>> Start TEXT PROVIDED
# No hardscape?



## Fishly (Jan 8, 2010)

I have several tanks I plan to plant, but I'm not sure about the price or availability of rock or driftwood around here. I'm wondering if I could make some nice aquascapes without using any hardscape. The tanks sizes are: 10g (x3), standard 2.5g, Minibow 2.5g, and 55g. I may end up getting some hardscape, but I'm curious about my options without it. Lighting will likely be 1-3wpg with DIY CO2 and MTS. Any ideas for scapes I could do?


----------



## jargonchipmunk (Dec 8, 2008)

the "dutch" style aquascape focuses on gardening the plants and their arrangment, often times leaving hardscape completely out of it. 

or....

You could make some tanks that look pleasing to you and not focus on someone else's version of "correct". That's the beauty of this hobby. If it looks good to you that's great! (plus, it's gonna grow out of that shape in a week anyway so enjoy it now lol)


----------



## stingraysrule (Apr 4, 2010)

I don't have hardscape in my tank. It is all what you like. Like jargon said, there is no right or wrong way. 

Here is a pic of no hardscape. 
http://www.plantedtank.net/forums/members/stingraysrule-albums-75g-planted-picture3839-img-5391.html


----------



## rountreesj (Jun 12, 2007)

you got rocks in there bro-ski...

op, if you can't use hard scape, fine..... a great deal or what hard scape is used for is to create impact, just in a different way than the plants. often times the plants conjoin with the hard scape to compliment each other. It will be more difficult to make a NATURAL appearing tank without the addition of hard scape. That's like a tree with no trunk, a stream with no sand, rocks, or trees. Can it be done, HECK YES, and well!!!!!! Will it look natural, not really.....But like someone mentioned above, Trimmed Gardens look good. Go dutch and you will learn to perfect trimming, plant groupings rather than hard scaping techniques. Many on here follow the Amano inspired "Natural" look.
>> End TEXT PROVIDED
WORK REQUIRED: Please reproduce word for word the part of the thread on planting tanks without hardscape above that begins at the words "Here is a pic" and stops after the words "(Jun 12, 2007)".
>> Start DATASET EXCERPT
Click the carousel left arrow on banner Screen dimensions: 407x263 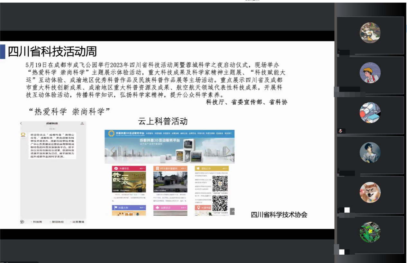113,150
>> End DATASET EXCERPT
ANSWER FOR THIS EXERCISE:
Here is a pic of no hardscape. 
http://www.plantedtank.net/forums/members/stingraysrule-albums-75g-planted-picture3839-img-5391.html


----------



## rountreesj (Jun 12, 2007)